_Work to do:_ Repeat the lines of the listing below word for word, starting at the line with "Click the Notes pencil icon" and ending at the line with "point(21,83)", both included.

[Item coordinate data]
■ ■ ■ ■
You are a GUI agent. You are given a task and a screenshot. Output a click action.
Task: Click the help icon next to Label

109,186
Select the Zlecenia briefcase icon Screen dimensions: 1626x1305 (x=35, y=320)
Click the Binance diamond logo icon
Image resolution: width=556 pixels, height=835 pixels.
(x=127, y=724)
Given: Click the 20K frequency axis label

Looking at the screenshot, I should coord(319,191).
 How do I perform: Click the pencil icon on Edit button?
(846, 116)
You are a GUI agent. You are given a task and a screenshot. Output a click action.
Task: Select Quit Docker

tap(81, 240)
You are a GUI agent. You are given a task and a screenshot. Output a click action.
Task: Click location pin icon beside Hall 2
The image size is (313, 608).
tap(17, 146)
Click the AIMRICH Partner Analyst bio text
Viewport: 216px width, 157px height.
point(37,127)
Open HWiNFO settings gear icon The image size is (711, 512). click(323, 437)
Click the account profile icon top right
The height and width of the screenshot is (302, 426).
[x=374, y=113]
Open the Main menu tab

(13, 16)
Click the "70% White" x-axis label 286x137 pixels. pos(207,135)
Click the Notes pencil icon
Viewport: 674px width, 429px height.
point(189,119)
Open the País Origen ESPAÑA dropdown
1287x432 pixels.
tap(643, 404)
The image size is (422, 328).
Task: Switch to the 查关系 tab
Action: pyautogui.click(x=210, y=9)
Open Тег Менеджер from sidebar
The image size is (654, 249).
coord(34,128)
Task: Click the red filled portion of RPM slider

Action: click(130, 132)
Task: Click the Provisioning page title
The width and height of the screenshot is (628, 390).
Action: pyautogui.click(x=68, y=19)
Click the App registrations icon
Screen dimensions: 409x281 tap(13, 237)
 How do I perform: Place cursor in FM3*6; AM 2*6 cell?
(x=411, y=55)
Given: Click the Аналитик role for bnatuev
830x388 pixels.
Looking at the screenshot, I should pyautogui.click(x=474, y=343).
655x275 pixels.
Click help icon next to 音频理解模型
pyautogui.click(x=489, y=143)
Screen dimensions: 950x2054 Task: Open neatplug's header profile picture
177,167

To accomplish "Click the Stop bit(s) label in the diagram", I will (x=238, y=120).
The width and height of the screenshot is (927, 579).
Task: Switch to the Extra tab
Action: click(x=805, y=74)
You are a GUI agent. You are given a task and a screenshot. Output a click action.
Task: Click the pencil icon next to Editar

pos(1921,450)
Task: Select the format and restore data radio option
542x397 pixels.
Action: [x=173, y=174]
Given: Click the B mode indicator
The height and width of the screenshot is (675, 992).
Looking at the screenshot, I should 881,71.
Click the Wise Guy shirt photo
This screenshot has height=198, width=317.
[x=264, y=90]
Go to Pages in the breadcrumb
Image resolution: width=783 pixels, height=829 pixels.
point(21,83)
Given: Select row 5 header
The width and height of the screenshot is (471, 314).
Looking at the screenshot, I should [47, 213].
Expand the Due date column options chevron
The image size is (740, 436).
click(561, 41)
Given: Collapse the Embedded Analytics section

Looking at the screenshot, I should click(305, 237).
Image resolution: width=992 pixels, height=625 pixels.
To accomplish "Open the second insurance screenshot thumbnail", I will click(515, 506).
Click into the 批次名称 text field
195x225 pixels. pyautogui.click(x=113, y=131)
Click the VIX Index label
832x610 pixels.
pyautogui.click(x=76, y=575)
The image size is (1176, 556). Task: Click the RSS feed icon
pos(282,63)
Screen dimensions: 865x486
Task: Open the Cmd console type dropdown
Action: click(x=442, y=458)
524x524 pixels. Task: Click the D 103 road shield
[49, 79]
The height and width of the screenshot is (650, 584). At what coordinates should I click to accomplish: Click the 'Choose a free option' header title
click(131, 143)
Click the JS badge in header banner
■ ■ ■ ■
_Solution to the problem:_
Click the Notes pencil icon
Viewport: 674px width, 429px height.
point(189,119)
Open the País Origen ESPAÑA dropdown
1287x432 pixels.
tap(643, 404)
The image size is (422, 328).
Task: Switch to the 查关系 tab
Action: pyautogui.click(x=210, y=9)
Open Тег Менеджер from sidebar
The image size is (654, 249).
coord(34,128)
Task: Click the red filled portion of RPM slider

Action: click(130, 132)
Task: Click the Provisioning page title
The width and height of the screenshot is (628, 390).
Action: pyautogui.click(x=68, y=19)
Click the App registrations icon
Screen dimensions: 409x281 tap(13, 237)
 How do I perform: Place cursor in FM3*6; AM 2*6 cell?
(x=411, y=55)
Given: Click the Аналитик role for bnatuev
830x388 pixels.
Looking at the screenshot, I should pyautogui.click(x=474, y=343).
655x275 pixels.
Click help icon next to 音频理解模型
pyautogui.click(x=489, y=143)
Screen dimensions: 950x2054 Task: Open neatplug's header profile picture
177,167

To accomplish "Click the Stop bit(s) label in the diagram", I will (x=238, y=120).
The width and height of the screenshot is (927, 579).
Task: Switch to the Extra tab
Action: click(x=805, y=74)
You are a GUI agent. You are given a task and a screenshot. Output a click action.
Task: Click the pencil icon next to Editar

pos(1921,450)
Task: Select the format and restore data radio option
542x397 pixels.
Action: [x=173, y=174]
Given: Click the B mode indicator
The height and width of the screenshot is (675, 992).
Looking at the screenshot, I should 881,71.
Click the Wise Guy shirt photo
This screenshot has height=198, width=317.
[x=264, y=90]
Go to Pages in the breadcrumb
Image resolution: width=783 pixels, height=829 pixels.
point(21,83)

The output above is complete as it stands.